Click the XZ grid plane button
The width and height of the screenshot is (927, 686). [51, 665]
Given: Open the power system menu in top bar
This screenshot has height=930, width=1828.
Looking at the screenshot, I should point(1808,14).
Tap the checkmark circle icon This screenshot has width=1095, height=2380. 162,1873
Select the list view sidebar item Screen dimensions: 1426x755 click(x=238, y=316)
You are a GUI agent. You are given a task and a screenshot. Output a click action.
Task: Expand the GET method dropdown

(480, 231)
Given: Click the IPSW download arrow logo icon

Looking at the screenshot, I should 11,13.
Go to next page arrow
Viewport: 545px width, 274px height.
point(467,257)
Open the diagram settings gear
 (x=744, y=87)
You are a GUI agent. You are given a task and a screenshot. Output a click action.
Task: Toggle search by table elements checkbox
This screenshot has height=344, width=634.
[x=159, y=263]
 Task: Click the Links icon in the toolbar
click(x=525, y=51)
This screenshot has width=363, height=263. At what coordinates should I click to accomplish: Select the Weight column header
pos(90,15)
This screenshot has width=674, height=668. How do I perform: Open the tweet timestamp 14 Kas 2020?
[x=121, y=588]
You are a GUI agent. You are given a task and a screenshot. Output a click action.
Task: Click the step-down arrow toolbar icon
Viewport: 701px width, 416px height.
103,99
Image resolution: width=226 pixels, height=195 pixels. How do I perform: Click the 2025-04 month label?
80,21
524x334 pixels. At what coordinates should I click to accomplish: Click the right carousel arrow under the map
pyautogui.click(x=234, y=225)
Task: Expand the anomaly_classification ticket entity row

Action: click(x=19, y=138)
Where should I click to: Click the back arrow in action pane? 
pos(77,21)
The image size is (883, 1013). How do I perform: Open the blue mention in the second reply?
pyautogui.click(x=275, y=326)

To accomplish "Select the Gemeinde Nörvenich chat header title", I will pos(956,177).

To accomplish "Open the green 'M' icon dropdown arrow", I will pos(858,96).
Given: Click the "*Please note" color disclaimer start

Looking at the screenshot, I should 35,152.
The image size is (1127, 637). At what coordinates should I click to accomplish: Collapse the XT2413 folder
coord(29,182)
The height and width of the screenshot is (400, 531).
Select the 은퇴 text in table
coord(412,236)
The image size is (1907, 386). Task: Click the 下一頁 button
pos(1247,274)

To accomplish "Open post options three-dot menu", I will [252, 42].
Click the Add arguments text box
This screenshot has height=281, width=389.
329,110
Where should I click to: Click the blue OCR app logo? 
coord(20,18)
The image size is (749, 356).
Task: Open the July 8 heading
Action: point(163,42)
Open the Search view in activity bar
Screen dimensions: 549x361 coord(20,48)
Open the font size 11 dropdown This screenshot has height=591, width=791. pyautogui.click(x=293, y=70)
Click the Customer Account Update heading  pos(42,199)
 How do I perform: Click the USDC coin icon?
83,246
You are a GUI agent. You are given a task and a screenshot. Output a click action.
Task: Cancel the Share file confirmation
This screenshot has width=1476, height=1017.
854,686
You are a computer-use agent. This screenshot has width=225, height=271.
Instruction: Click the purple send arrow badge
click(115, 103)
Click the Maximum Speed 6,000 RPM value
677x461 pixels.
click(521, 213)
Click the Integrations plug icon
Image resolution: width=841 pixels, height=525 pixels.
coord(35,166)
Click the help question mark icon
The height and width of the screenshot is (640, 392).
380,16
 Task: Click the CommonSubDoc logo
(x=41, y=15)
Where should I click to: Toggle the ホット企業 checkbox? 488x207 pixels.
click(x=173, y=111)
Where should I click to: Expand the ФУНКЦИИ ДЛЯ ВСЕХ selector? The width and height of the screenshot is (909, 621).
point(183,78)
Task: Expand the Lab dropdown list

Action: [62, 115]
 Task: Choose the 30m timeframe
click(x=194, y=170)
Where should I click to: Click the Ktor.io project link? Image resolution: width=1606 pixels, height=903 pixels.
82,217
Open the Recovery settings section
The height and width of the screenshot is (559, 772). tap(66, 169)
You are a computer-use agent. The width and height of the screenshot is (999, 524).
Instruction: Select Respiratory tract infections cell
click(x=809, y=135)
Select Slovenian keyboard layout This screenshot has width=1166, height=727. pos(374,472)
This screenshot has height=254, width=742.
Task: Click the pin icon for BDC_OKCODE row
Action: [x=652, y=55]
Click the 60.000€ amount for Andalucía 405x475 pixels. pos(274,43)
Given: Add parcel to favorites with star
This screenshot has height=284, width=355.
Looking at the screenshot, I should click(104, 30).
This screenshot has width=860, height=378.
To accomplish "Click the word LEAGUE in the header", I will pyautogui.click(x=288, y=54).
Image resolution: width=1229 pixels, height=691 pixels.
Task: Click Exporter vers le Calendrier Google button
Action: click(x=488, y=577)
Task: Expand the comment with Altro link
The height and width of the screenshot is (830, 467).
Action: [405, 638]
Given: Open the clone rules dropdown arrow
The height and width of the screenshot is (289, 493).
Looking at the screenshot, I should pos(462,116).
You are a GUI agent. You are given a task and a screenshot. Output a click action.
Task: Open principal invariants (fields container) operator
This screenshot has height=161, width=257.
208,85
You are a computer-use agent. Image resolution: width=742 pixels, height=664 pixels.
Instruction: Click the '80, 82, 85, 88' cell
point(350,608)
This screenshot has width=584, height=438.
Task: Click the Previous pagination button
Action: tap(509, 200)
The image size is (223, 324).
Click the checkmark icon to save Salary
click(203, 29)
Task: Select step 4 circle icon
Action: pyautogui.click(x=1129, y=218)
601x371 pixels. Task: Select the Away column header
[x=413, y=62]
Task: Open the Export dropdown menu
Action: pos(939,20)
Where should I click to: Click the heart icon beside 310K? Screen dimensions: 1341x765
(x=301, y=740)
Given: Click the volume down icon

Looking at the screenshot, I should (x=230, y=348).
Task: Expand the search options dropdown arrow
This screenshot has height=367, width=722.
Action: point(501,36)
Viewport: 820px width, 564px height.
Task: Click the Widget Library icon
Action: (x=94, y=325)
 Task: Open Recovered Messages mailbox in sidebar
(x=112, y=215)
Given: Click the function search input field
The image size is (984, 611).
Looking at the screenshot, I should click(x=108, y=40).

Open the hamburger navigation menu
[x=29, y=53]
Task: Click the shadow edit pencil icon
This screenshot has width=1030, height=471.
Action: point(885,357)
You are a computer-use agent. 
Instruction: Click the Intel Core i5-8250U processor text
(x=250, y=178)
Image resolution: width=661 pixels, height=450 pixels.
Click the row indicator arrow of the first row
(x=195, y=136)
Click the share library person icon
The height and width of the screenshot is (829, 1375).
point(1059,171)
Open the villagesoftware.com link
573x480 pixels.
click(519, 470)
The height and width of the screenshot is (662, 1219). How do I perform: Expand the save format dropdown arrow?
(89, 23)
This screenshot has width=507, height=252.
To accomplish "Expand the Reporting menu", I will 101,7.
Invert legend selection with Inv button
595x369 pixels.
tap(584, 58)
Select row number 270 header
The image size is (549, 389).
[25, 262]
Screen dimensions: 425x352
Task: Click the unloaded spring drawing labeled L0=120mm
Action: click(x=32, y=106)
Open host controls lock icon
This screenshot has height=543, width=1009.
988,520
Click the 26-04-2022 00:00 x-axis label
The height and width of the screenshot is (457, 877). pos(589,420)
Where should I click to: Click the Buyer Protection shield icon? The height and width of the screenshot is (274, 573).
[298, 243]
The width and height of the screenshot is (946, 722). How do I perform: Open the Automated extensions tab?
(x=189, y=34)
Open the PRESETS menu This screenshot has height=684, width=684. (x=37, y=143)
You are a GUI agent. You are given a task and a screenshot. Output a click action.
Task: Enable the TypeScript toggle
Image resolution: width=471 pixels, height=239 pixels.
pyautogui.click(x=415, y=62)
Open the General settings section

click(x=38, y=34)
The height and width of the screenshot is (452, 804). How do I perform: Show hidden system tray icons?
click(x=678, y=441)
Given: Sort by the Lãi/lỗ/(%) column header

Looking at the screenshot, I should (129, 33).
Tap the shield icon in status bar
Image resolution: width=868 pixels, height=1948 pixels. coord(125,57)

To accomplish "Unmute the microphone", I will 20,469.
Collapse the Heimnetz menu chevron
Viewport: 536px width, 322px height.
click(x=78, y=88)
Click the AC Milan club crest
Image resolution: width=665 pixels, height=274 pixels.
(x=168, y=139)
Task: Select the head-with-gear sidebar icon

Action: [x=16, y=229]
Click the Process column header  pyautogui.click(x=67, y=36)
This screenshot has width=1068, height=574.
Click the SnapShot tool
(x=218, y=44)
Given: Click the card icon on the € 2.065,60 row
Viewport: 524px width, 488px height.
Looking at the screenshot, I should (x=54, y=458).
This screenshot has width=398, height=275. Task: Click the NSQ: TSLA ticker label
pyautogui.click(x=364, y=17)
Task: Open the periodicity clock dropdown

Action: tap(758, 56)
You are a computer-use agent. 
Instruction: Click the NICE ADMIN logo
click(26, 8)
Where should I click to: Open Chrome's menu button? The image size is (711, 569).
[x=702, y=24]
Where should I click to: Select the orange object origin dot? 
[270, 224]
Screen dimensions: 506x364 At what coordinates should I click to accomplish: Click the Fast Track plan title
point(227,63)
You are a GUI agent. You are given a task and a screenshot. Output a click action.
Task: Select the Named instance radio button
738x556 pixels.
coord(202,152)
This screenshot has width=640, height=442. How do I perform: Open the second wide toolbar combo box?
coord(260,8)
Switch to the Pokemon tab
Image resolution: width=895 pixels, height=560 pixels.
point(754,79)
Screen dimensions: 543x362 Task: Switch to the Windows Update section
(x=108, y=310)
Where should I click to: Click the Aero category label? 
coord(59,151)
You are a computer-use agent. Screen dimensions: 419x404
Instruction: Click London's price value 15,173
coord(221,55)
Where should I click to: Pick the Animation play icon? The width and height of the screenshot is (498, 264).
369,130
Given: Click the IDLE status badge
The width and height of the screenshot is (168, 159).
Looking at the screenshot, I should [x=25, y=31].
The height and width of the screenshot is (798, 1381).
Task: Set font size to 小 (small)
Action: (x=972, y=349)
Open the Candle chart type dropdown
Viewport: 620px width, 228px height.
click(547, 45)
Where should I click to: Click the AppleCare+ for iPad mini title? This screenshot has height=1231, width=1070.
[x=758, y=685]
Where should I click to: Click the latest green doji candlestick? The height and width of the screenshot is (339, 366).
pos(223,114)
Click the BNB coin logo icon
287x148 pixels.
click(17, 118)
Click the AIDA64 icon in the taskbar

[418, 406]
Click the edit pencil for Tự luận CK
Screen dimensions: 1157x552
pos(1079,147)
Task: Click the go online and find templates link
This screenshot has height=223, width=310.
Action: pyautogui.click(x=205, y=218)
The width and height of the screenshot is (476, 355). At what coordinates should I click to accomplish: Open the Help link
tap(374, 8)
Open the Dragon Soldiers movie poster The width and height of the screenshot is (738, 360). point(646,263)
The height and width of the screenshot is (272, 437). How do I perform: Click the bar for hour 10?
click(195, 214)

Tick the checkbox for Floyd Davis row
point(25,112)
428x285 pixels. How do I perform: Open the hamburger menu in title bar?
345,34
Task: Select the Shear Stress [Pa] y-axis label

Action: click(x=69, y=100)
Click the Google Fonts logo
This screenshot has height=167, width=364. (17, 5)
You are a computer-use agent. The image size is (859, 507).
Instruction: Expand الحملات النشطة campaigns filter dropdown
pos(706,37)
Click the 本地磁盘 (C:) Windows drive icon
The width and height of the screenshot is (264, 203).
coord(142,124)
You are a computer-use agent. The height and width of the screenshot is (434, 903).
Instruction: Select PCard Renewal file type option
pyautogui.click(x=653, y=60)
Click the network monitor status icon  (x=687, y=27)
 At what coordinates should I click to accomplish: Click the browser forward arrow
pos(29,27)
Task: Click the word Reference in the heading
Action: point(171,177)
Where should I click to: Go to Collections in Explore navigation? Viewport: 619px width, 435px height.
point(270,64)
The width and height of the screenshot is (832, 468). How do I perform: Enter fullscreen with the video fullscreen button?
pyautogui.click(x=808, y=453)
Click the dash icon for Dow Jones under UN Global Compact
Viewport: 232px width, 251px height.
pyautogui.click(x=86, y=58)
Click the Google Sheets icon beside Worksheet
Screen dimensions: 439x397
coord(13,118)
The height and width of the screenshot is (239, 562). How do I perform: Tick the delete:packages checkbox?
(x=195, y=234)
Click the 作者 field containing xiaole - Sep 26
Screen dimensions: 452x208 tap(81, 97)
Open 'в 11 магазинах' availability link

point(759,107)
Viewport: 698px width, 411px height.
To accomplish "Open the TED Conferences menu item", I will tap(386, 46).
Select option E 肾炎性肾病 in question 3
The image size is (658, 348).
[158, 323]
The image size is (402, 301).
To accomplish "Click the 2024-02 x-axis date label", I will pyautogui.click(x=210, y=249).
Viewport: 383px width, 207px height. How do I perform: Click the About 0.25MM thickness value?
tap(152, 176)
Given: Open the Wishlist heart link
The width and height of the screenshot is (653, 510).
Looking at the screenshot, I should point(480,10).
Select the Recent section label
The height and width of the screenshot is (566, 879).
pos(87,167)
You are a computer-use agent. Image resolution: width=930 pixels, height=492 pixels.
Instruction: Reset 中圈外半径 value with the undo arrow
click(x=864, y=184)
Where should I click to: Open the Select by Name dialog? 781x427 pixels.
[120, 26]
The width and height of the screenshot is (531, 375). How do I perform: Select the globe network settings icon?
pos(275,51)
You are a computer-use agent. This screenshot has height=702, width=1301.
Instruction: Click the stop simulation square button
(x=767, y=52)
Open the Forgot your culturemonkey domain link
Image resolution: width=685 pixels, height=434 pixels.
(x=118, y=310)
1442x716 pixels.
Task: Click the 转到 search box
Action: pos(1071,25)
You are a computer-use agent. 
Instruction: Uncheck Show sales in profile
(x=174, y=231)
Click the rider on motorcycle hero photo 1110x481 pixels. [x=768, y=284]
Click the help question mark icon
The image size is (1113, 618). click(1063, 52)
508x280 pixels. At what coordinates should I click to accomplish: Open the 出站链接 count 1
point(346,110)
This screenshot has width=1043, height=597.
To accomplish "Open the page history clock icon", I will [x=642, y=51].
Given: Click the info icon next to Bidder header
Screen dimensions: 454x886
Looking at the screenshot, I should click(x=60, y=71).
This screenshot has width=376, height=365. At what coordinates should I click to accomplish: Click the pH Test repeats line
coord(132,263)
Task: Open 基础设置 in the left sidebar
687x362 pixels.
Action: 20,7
· · · · ·
Each line of the data that includes the word "computer" counts once; report the total and nothing more.

11